## EXERCISE INSTRUCTIONS
Answer these questions from the Platform.sh excerpt:
1. Which three kinds of applications does it say can now be built?
2. What does a new developer start up after cloning the repository?
3. What does that developer end up with on their local machine?

## EXCERPT
· · ·

Flexibility: future-proof support for multiple languages

We have flexibility to change components in the stack on a site-by-site basis, and we have the flexibility for the future. If we need to do a PHP or Node.js or Ruby application, now we can. We don't have to go through months and months of work between other departments, buy a server, and get these things set up.

Efficiency: more sites per developer, with faster dev onboarding

We're way more efficient. We're now able to manage many more sites with fewer developers than we were previously. Because, with the help of Platform.sh, we've standardized on all these things related to local development, I can give a developer who's never touched a site access to the repository, they clone it down, start up Lando, run through the script, and have a working, exact clone of the Platform.sh site on their local machine. They can start working on it and figuring it out. They’re able to support other sites, too, even if they haven't seen them.

· · ·

## PROVIDED MATERIAL
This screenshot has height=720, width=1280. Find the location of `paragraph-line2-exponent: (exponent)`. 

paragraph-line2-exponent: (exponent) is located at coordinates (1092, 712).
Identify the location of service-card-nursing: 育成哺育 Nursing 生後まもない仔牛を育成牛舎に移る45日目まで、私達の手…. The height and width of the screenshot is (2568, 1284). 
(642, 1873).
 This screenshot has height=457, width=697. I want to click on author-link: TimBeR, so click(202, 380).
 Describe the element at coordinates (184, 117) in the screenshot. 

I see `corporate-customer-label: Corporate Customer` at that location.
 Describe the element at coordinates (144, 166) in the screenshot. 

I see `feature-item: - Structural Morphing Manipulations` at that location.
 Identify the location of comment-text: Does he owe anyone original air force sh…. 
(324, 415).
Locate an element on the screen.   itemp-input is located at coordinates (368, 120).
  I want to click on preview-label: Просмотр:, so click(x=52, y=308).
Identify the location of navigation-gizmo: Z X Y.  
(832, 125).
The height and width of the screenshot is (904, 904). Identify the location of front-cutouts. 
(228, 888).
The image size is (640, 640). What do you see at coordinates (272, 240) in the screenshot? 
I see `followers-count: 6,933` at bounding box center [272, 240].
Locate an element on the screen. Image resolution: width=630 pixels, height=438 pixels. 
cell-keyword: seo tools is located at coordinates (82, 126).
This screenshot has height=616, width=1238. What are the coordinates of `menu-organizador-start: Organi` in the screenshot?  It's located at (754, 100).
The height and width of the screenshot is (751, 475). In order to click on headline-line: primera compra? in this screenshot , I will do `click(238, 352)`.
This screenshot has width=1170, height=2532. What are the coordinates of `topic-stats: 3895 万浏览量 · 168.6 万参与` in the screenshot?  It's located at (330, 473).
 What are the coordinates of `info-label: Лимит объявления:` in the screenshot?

· · ·

## ANSWER SECTION
1. PHP, Node.js, or Ruby applications.
2. Lando.
3. A working, exact clone of the Platform.sh site.